Abordant ensuite la question de la base légale 'intérêt légitime' (article 6(1)(f) RGPD), en cas d'incapacité du mineur à contracter des CGU, le CEPD a tout d'abord rappelé le caractère d'exception de cette catégorie-ci de base légale, dont le choix doit donc être justifié avec plus de rigueur. Lorsque cette base légale est invoquée, le responsable de traitement doit notamment établir, aux termes d'une balance des intérêts en cause, que les droits et libertés fondamentaux des individus concernés ne priment pas sur l'intérêt allégué de l'entreprise.

 

Le CEPD a estimé que, dans ce cas de traitement des comptes 'business', la publicité obligatoire de ces données de contact (avant 2019) n'était ni indispensable à l'exploitation des comptes professionnels ni légitime au point de primer sur les droits et libertés fondamentaux d'un mineur. Pour la période postérieure à l'ajout d'une option de refus (opt-out), en septembre 2019, le CEPD a également jugé que, malgré cette mise en conformité avec les règles standard de l'intérêt légitime, cela ne suffisait pas à compenser le niveau de risques pesant sur la publicité de données de mineurs, ni les conséquences de la survenance de ces risques.

════════════════════

> _ÉNONCÉ 1_: Dans les enregistrements, reprenez les lignes situées entre celle qui contient "[いいえ] (1408, 2523)" et celle qui contient "News (647, 154)", incluses, en substituant "Politique de confidentialité" à "Privacy Policy" sans rien modifier d'autre.
Le texte et les enregistrements sont deux ensembles indépendants l'un de l'autre.

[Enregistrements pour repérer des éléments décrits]
════════════════════

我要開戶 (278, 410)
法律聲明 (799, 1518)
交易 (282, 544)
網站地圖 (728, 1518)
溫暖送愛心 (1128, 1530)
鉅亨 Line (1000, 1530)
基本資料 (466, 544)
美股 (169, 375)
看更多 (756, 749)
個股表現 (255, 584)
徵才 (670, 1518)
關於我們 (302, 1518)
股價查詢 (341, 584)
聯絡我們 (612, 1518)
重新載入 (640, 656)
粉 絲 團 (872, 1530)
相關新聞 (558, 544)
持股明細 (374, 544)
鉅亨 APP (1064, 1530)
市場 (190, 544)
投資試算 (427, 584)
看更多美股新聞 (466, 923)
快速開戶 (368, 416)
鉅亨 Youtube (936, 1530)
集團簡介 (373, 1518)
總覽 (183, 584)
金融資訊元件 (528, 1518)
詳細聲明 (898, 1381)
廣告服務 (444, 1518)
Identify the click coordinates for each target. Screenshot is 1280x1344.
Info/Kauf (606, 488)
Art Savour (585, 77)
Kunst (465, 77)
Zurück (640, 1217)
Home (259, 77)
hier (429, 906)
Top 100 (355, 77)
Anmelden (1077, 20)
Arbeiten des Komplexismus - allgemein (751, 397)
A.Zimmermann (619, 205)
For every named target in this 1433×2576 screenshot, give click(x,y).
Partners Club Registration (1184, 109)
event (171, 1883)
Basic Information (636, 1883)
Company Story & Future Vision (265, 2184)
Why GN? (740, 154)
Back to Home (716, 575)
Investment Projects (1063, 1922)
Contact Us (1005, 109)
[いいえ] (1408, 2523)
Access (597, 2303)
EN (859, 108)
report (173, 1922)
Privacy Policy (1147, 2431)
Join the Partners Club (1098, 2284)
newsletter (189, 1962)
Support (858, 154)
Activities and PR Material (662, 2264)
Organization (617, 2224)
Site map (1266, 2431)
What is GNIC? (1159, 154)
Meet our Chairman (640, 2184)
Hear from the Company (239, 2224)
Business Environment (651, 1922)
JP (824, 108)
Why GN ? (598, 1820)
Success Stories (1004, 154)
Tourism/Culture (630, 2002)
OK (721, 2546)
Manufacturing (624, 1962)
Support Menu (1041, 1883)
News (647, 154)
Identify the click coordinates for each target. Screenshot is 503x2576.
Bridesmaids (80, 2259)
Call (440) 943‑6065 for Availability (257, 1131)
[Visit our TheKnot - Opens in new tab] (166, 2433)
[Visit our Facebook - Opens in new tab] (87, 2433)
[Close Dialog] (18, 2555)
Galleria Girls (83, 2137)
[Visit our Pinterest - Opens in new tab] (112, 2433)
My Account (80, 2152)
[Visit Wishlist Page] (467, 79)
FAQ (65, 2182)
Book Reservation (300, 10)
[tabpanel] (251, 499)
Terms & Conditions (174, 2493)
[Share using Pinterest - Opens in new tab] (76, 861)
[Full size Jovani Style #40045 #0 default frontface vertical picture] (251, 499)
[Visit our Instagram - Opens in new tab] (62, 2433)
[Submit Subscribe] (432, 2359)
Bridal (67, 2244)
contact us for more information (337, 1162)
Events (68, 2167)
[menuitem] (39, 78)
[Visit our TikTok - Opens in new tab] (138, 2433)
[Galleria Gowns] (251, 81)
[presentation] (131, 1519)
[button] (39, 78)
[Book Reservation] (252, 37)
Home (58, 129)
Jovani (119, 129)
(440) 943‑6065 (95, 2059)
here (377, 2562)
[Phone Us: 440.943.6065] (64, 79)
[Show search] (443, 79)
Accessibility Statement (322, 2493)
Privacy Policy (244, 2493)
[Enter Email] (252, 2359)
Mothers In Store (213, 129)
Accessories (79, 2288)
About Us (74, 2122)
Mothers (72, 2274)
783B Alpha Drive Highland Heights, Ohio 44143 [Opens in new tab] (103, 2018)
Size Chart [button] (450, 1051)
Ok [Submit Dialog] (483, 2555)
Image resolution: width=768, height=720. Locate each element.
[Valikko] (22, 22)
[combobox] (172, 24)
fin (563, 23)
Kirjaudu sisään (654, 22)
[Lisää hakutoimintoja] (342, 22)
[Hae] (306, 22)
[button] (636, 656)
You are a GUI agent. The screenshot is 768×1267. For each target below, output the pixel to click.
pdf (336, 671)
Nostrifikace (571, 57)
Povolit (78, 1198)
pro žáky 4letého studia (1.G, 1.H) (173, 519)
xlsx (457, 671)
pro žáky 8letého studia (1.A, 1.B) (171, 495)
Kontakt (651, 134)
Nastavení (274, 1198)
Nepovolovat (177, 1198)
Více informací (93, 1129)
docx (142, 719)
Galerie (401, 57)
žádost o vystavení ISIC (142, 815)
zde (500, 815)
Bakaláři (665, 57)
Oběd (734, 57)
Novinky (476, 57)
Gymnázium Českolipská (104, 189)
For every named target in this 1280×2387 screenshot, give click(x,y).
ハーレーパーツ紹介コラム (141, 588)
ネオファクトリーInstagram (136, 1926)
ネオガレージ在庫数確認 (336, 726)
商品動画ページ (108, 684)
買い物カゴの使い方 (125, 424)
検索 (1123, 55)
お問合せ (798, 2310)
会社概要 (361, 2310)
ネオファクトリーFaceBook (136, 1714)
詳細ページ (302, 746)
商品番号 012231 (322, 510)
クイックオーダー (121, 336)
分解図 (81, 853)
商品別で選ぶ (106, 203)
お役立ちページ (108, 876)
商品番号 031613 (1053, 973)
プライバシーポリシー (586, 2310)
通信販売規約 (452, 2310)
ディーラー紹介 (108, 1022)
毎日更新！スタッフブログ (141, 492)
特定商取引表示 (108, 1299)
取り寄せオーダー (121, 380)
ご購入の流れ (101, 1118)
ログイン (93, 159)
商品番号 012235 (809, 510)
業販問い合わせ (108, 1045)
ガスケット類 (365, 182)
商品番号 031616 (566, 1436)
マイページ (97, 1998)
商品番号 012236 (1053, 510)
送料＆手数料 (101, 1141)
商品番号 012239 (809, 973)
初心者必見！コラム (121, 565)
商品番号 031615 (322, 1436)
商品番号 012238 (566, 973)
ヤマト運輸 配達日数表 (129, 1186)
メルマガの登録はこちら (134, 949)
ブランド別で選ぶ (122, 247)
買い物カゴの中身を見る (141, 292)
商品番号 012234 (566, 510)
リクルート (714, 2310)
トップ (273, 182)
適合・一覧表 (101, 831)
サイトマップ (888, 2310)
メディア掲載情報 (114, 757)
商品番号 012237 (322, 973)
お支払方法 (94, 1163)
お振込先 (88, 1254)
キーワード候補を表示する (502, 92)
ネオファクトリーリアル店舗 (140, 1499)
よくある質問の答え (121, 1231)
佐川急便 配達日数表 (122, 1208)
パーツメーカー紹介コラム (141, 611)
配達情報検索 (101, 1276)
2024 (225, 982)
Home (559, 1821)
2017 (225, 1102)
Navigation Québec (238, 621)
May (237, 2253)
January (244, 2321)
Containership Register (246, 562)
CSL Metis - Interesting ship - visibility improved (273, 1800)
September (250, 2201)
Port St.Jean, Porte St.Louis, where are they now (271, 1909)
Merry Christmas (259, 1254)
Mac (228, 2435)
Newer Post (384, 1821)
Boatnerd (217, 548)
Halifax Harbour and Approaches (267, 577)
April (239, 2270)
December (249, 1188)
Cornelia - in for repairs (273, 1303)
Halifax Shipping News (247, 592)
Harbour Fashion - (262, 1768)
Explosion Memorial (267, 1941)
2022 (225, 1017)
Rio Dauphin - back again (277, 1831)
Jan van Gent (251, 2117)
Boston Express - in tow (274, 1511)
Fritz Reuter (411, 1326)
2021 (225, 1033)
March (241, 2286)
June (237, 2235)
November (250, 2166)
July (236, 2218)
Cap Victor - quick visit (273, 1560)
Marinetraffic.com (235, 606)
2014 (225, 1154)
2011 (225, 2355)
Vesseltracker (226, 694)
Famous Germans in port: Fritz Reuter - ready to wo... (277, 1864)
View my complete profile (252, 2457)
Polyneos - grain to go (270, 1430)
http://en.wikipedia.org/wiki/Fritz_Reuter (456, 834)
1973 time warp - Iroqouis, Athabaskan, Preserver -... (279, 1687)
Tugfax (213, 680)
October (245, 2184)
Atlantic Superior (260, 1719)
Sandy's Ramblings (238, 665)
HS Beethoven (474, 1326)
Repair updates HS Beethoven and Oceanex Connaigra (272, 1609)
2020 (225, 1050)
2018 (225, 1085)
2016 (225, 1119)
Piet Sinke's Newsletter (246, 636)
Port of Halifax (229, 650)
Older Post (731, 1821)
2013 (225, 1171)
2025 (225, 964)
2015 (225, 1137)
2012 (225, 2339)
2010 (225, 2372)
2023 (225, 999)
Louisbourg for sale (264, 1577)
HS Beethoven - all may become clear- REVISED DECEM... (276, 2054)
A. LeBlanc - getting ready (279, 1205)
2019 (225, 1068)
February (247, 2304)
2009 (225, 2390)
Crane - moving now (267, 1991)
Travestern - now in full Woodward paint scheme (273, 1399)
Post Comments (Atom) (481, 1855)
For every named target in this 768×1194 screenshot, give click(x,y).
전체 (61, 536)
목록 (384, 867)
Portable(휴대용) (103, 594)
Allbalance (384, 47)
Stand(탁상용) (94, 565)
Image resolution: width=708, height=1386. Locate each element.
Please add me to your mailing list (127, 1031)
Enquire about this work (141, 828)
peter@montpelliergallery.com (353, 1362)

════════════════════

> _ÉNONCÉ 2_:
Répondez aux questions suivantes d'après le texte fourni :
(a) Quel article du RGPD fonde la base légale de l'intérêt légitime ?
(b) À quelle date une option de refus (opt-out) a-t-elle été ajoutée ?
(c) Selon le CEPD, la publicité obligatoire des données de contact avant 2019 était-elle indispensable à l'exploitation des comptes professionnels ?

> _CORRIGÉ 1_:
[いいえ] (1408, 2523)
Access (597, 2303)
EN (859, 108)
report (173, 1922)
Politique de confidentialité (1147, 2431)
Join the Partners Club (1098, 2284)
newsletter (189, 1962)
Support (858, 154)
Activities and PR Material (662, 2264)
Organization (617, 2224)
Site map (1266, 2431)
What is GNIC? (1159, 154)
Meet our Chairman (640, 2184)
Hear from the Company (239, 2224)
Business Environment (651, 1922)
JP (824, 108)
Why GN ? (598, 1820)
Success Stories (1004, 154)
Tourism/Culture (630, 2002)
OK (721, 2546)
Manufacturing (624, 1962)
Support Menu (1041, 1883)
News (647, 154)

> _CORRIGÉ 2_:
(a) L'article 6(1)(f) du RGPD.
(b) En septembre 2019.
(c) Non, elle n'était pas indispensable à l'exploitation des comptes professionnels.